Le Hamets qui gonfle symbolise l'orgueil.
Le Hida nous enseigne que selon la Torah en ce qui concerne l'orgueil, il n'y a pas à suivre la voie moyenne.

Même la plus infime quantité est à exclure. La matsa est basse et humble.

De même, avec l'orgueil il faut se montrer intransigeant devant la plus infime quantité.

+ Quelques biscuits pour Shabbath :

1°/ "Pour multiplier Mes prodiges en terre d'Egypte" (Bo 11,9)
Rabbi Israël de Schklov raconte sur son maître le Gra qu'il savait découvrir où chacun des grands d'Israël se trouvait en allusion dans la Torah.
En prenant les initiales hébraïques de ce verset ("Rabot Moftaï Beerets Mitsrayim"), on forme le mot Rambam (Moshé ben Maïmon), qui a été le 2e homme prodigieux de la terre d'Egypte après Moshé ("de Moshé de la Torah jusqu'à Moshé ben Maïmon, personne ne s'est levé comme Moshé"),
Le Rambam est mort à Fostat, qui fut la 1ere capitale de l'Egypte.

2°/ Avant que les Bnei Israël sortent d'Egypte, les 4/5e du peuple sont morts durant la plaie de l'obscurité. Quelle est la raison pour laquelle tant de juifs sont morts?
Le Hatam Sofer explique que la mort de ces juifs en Egypte n'était pas un châtiment, mais la miséricorde de D. envers eux afin de laisser en vie seulement les personnes qui resisteraient à la dernière épreuve.
1ere épreuve = lors de la plaie de l'obscurité, les Bnei Israël devaient résister à l'envie de prendre pour salaire de leur esclavage les trésors des égyptiens en profitant du fait qu'ils ne voyaient pas et ne pouvaient pas bouger.
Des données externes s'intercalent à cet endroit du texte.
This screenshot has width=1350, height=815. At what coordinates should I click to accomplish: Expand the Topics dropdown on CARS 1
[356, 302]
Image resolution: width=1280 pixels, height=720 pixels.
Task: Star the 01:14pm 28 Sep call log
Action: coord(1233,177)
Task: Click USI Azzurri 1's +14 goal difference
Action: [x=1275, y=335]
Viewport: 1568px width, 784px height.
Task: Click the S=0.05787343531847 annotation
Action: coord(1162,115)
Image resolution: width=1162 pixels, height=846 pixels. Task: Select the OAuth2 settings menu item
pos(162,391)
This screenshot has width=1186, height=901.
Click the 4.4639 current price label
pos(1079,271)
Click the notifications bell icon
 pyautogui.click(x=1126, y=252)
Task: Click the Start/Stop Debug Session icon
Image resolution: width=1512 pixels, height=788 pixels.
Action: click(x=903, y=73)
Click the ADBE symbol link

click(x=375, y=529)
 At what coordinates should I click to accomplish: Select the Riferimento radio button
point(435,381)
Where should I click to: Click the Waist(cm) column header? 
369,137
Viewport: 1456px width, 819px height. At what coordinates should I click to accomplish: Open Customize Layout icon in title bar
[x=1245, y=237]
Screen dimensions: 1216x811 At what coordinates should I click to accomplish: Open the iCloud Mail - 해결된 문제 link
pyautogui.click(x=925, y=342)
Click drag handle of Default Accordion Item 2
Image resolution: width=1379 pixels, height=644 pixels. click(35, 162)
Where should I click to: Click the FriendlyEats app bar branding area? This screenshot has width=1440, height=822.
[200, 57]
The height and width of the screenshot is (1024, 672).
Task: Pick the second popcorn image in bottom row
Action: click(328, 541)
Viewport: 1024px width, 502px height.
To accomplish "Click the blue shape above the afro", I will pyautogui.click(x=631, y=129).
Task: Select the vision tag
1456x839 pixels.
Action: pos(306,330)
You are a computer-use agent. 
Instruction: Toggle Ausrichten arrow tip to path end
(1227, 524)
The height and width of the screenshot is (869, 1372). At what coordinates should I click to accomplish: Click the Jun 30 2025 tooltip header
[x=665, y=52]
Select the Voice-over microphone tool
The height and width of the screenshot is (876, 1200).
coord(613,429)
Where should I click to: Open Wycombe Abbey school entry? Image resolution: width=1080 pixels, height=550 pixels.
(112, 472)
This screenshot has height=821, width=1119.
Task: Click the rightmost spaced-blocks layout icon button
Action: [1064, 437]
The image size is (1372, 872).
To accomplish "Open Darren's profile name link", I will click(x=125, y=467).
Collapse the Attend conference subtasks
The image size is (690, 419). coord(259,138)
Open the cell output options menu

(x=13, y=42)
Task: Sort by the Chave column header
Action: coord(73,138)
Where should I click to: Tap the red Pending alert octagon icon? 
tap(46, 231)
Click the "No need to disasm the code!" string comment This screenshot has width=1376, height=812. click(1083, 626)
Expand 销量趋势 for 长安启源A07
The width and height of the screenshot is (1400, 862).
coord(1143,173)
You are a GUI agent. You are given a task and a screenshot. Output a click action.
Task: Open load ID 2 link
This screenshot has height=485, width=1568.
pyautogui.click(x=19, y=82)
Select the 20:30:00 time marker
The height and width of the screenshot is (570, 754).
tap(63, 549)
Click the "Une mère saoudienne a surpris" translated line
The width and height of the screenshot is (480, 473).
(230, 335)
Ils devaient se dominer et ne rien prendre!
2e épreuve = lors de la nuit de la plaie des premiers-nés (nuit du séder), il y a eu un grand cri dans toute l'Egypte. Les Bnei Israël ne devaient ni vérifier ce qui se passait, ni contempler la vengeance contre leurs ennemis les égyptiens. Ils devaient rester derrière une porte close!
D. savait que les 4/5e du peuple ne pourraient surmonter cette 2e épreuve. Grâce à Sa miséricorde, Il a préservait ces juifs d'une mort future pour de mauvaises raisons.

3°/ La valeur numérique de la paracha BO (3e paracha du livre de chémot) est de 3. Cela aide à se souvenir qu'elle relate les 3 dernières plaies.